**** Dataset records ****

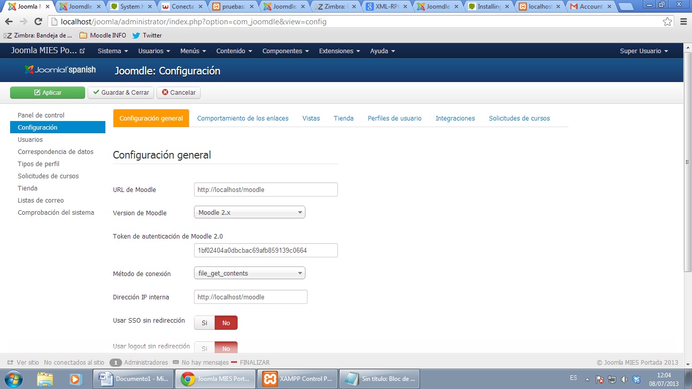Expand the Método de conexión dropdown
The image size is (692, 389).
pos(249,273)
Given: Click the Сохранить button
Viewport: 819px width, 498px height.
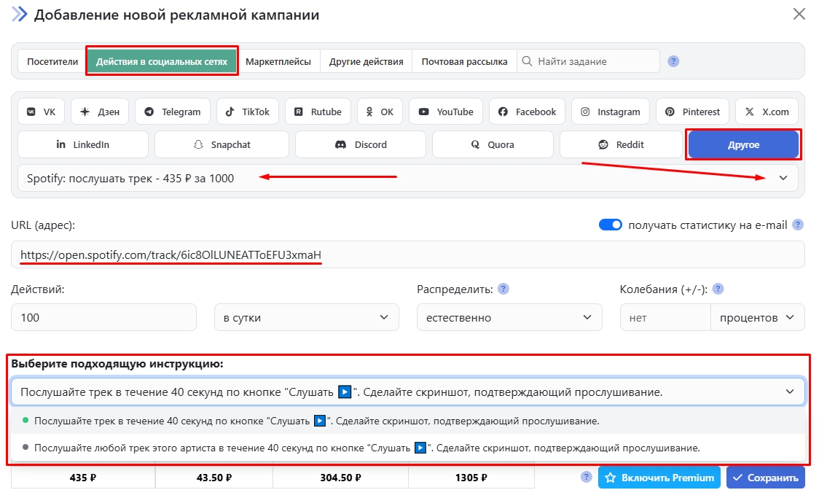Looking at the screenshot, I should (765, 478).
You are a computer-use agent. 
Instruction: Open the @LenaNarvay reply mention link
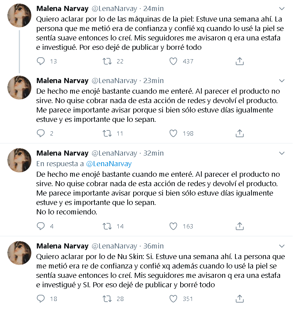[109, 164]
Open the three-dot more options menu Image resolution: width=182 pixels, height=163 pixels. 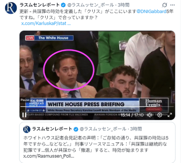pos(173,5)
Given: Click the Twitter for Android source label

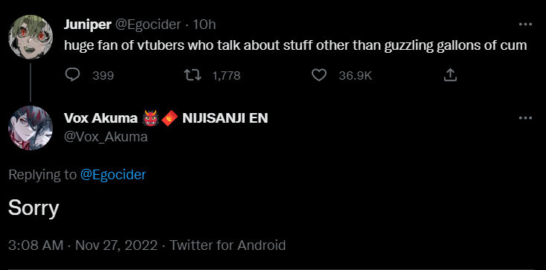Looking at the screenshot, I should pyautogui.click(x=228, y=245).
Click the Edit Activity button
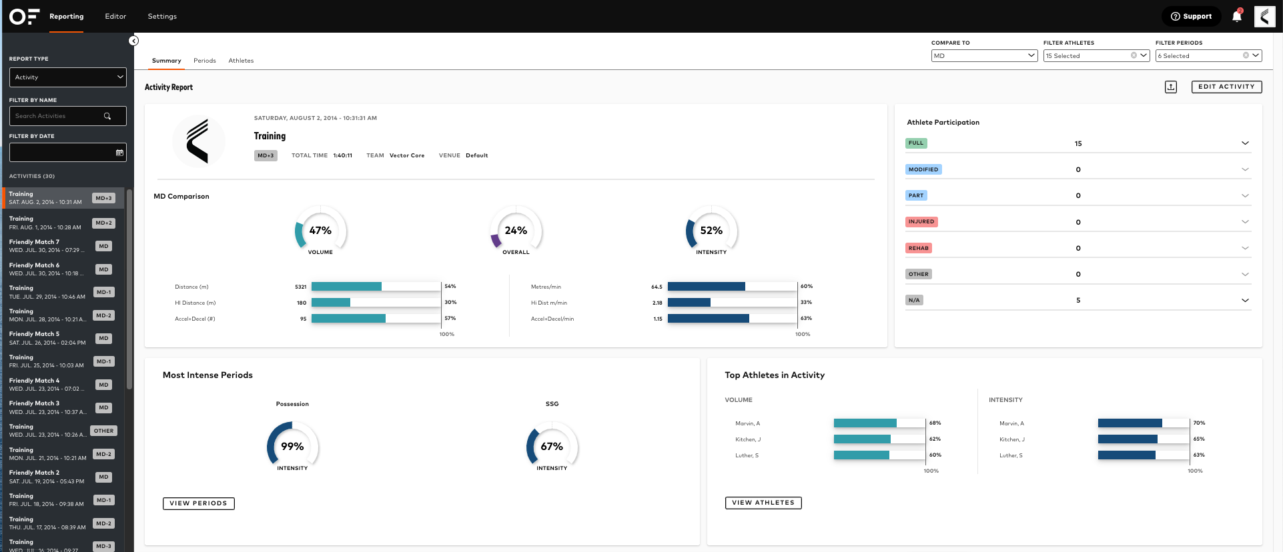 pos(1226,87)
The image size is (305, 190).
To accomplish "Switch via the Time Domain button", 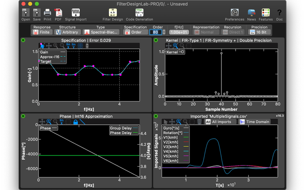I will pyautogui.click(x=254, y=122).
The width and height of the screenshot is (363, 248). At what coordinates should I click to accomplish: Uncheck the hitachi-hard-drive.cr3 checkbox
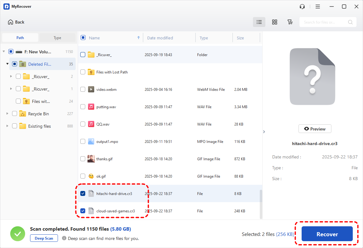tap(83, 193)
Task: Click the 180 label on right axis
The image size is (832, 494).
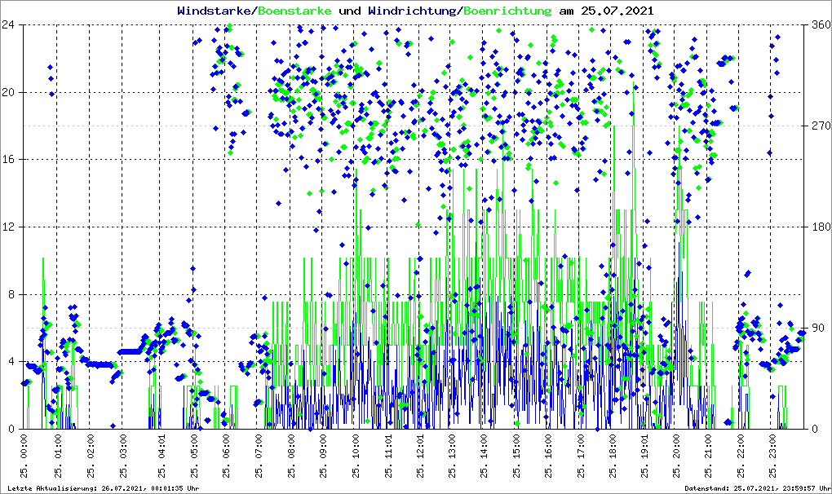Action: coord(818,227)
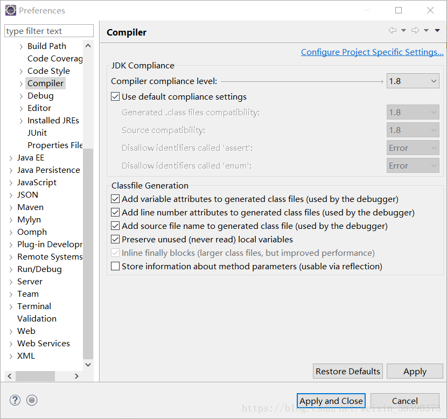The width and height of the screenshot is (447, 419).
Task: Click the horizontal scrollbar thumb in tree
Action: click(35, 376)
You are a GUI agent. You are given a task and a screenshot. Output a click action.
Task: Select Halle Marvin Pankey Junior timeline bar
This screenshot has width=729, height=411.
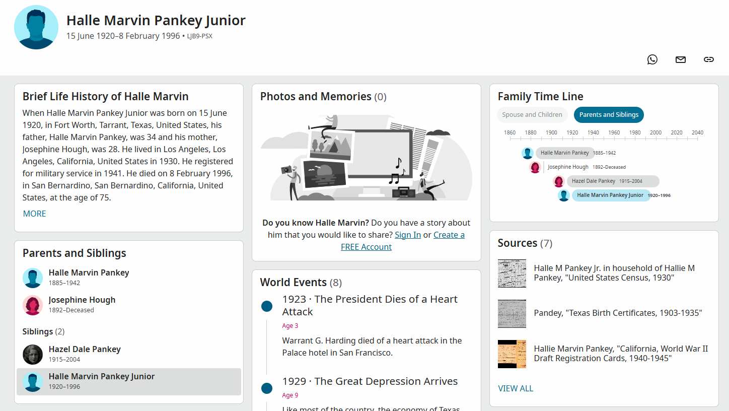tap(610, 195)
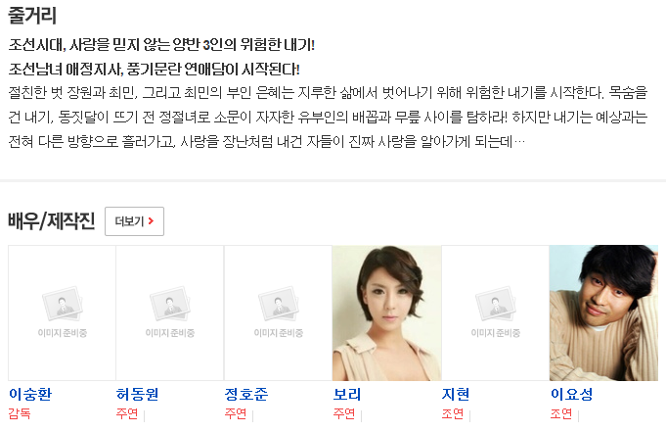Open the 정호준 name link
Viewport: 666px width, 432px height.
tap(246, 394)
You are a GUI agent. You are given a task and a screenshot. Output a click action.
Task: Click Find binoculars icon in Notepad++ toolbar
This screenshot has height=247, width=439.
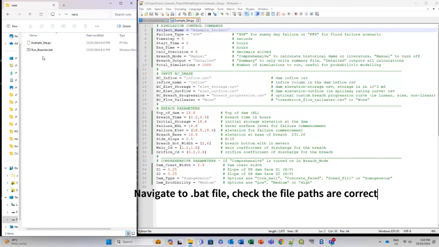(209, 14)
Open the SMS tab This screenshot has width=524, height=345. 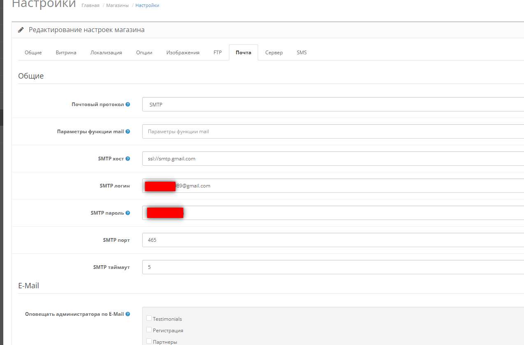pos(302,53)
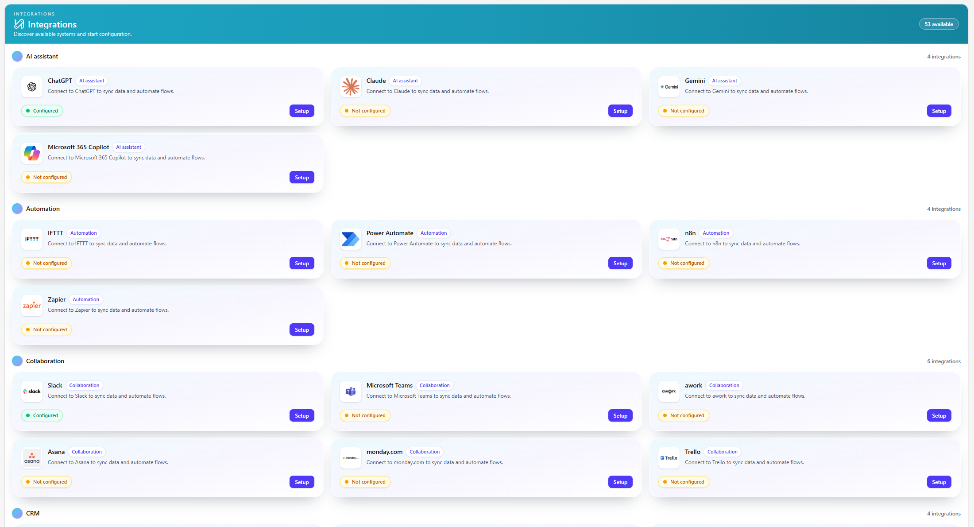
Task: Click the Trello logo icon
Action: pyautogui.click(x=669, y=458)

****

# Task goal
Between and including the line with "The image size is (832, 494)." and the line with "Task: Select Halle", repeat every line exactly as it appears above, with pictures left out.

# Problem solution
The image size is (832, 494).
Action: coord(818,227)
The width and height of the screenshot is (447, 419).
Task: Click the horizontal scrollbar thumb in tree
Action: click(35, 376)
You are a GUI agent. You are given a task and a screenshot. Output a click action.
Task: Select Halle Marvin Pankey Junior timeline bar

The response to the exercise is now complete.